Écrire Une communauté indigène est la cible de menaces

Plus de 60 individus lourdement armés sont entrés sur le territoire de la communauté indigène Asháninka Meantari, dans la forêt tropicale centrale au Pérou, et ont contraint 21 familles à partir en les menaçant de mort.

Dans l’après-midi du 3 février, environ 60 hommes armés non identifiés ont pénétré sur le territoire de la communauté indigène Asháninka Meantari dans la commune de Pangoa, dans la province de Satipo, dans la forêt tropicale du centre du Pérou. Ils ont contraint les membres de la communauté à quitter le territoire en les menaçant de mort. En raison de la gravité des menaces, les 21 familles qui composent la communauté ont été contraintes de partir vers les communautés voisines de San Ene et Yaviro, à environ deux heures de marche. Ces familles sont toujours déplacées et ont peur de rentrer. Les autorités locales et nationales n’ont pris aucune mesure pour s’assurer que les hommes armés avaient désormais quitté leur territoire.

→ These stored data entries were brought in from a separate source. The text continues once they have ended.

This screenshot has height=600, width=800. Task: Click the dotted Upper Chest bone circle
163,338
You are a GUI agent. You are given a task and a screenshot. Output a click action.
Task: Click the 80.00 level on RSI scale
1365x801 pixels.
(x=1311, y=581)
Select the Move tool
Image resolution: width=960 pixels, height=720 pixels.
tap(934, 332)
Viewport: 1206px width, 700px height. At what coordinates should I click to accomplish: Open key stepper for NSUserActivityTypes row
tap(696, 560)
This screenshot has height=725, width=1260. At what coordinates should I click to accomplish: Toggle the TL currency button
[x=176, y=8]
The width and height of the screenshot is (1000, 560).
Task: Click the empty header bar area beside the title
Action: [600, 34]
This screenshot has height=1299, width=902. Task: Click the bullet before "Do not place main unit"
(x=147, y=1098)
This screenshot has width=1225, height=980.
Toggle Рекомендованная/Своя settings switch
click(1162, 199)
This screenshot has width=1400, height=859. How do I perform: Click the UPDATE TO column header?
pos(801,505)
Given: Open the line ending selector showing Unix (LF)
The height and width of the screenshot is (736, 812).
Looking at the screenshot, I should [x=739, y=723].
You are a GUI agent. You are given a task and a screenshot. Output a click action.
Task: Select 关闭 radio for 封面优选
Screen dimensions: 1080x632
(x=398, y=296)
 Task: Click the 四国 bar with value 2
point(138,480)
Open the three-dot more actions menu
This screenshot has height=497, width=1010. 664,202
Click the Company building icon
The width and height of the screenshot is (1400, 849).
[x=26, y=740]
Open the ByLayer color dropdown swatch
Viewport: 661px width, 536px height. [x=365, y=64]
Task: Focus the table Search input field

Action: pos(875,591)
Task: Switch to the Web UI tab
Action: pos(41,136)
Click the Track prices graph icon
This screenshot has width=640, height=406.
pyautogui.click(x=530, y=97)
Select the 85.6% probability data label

Le 7 février, la communauté et l’organisation autochtone Centre Asháninka du fleuve Ene (Central Asháninka del Rio Ene, CARE) ont déposé plainte auprès du procureur spécial chargé des questions environnementales à Chanchamayo, et le 8 février, ont informé la police nationale et le médiateur, sollicitant leur aide pour garantir le retour des familles déplacées et la protection de leurs droits au territoire et à l’intégrité physique. En l’absence de protection des autorités visant à garantir leur retour en toute sécurité, les membres de la communauté Asháninka sont toujours déplacés et ont peur de ce qui pourrait leur arriver s’ils rentraient. Ils ne sont pas reconnus en tant que communauté autochtone et n’ont pas de titres de propriété pour leurs terres, ce qui aggrave leur situation en termes d’instabilité et de vulnérabilité.
Les membres de la communauté Asháninka ont identifié les hommes armés comme étant des habitants des communes de Pichari, Sibia et Yochegua, situées dans la vallée des fleuves Apurimac et Ene. Selon les informations recueillies par Amnesty International, ils sont entrés sur le territoire Asháninka pour récupérer un chargement de bois prélevé illégalement sur le territoire autochtone. Ce chargement, découvert par des membres du comité d’autodéfense de la communauté indigène Meantari en janvier, avait été laissé sous leur garde par le Service national en charge des forêts et de la faune (SERFOR). Il s’est en effet rendu sur place le 25 janvier, a confirmé la présence de 97 sections de bois scié et les a saisies.